• **Excerpted data**:

■ ■ ■

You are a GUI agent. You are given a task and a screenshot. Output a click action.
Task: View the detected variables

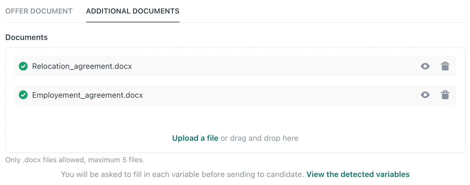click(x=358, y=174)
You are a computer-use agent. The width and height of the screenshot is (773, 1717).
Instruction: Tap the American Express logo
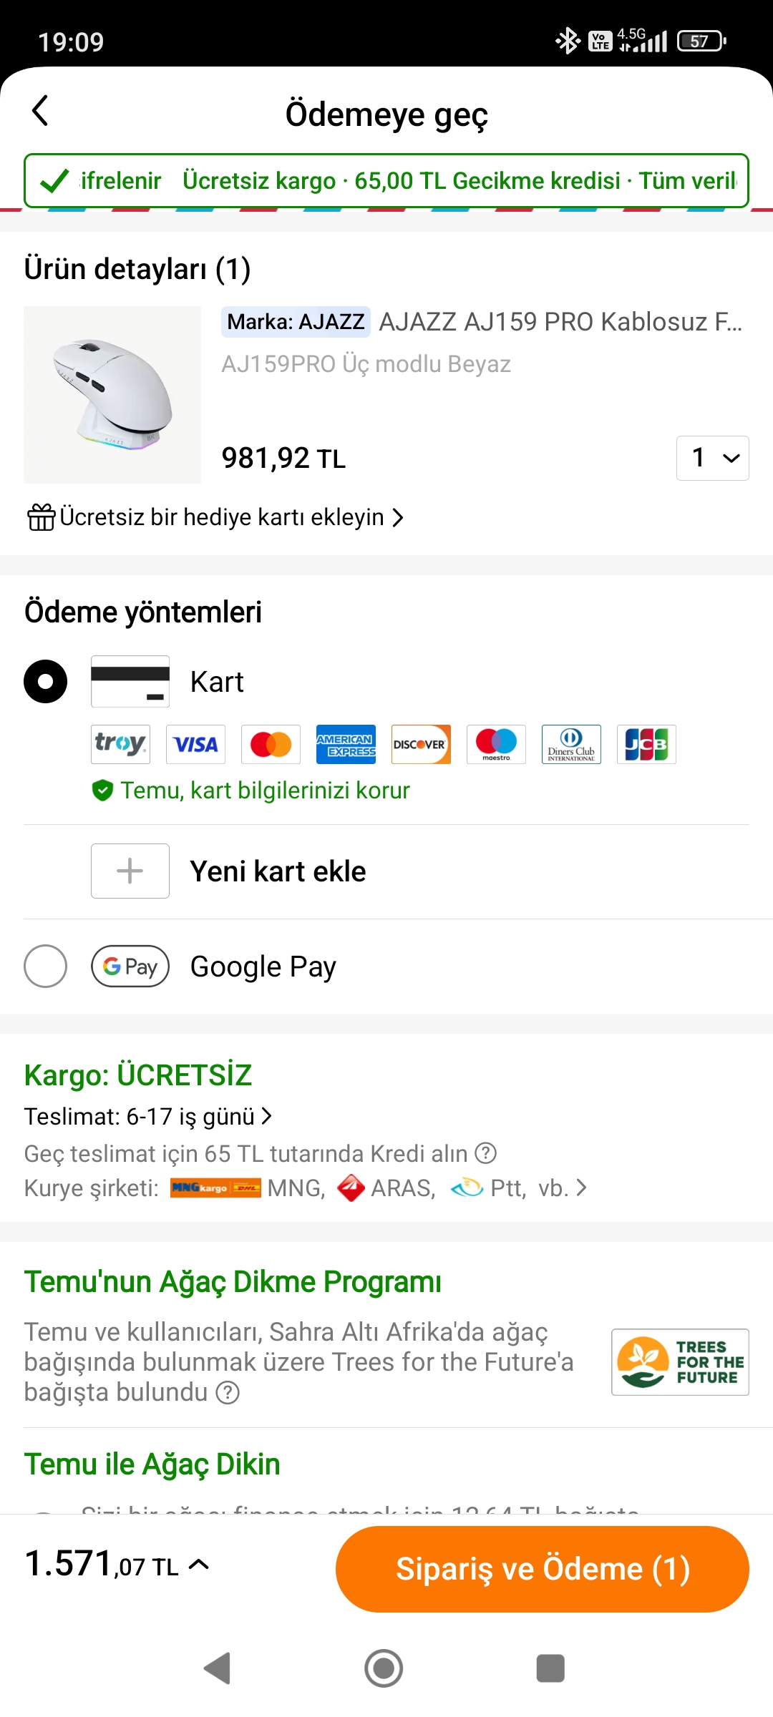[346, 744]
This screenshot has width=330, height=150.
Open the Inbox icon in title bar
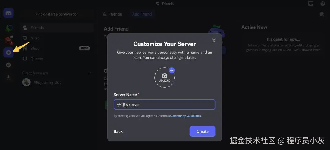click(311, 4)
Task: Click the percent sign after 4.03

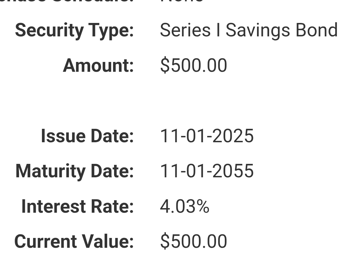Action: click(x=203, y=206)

■ ■ ■

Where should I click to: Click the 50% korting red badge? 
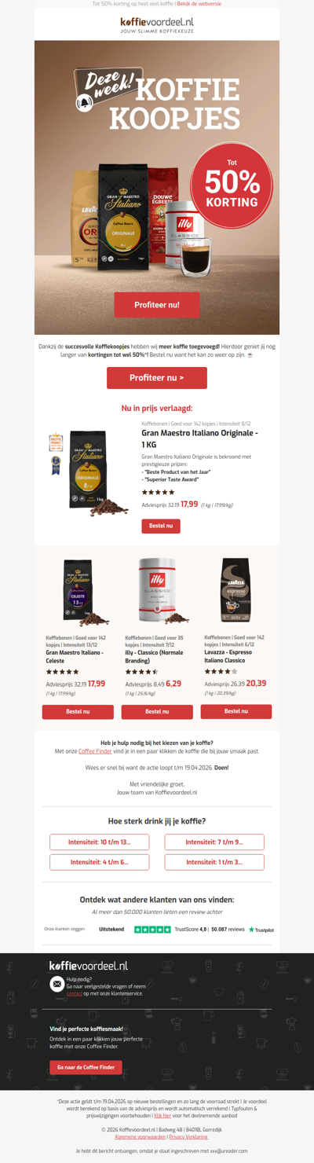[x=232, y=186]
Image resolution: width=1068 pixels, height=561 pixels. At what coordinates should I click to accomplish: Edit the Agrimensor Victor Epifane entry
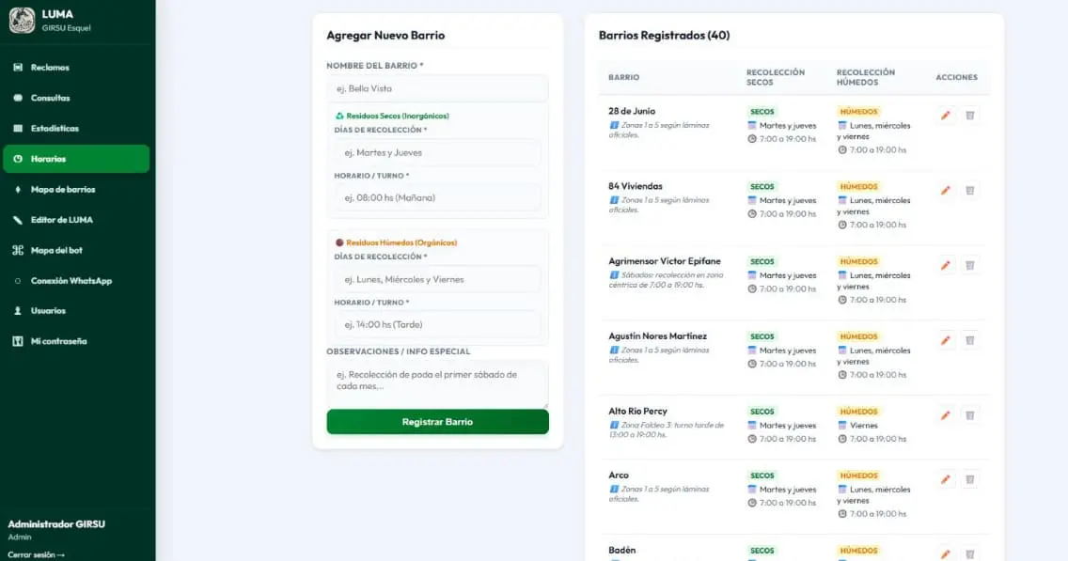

■ ■ ■

• **Problem to solve**: Every line above in which the word "width" occurs is to be copied.

• **Your solution**:
You are a computer-use agent. The width and height of the screenshot is (773, 1717).
This screenshot has width=330, height=150.
Image resolution: width=1068 pixels, height=561 pixels. At what coordinates should I click to accomplish: Edit the Agrimensor Victor Epifane entry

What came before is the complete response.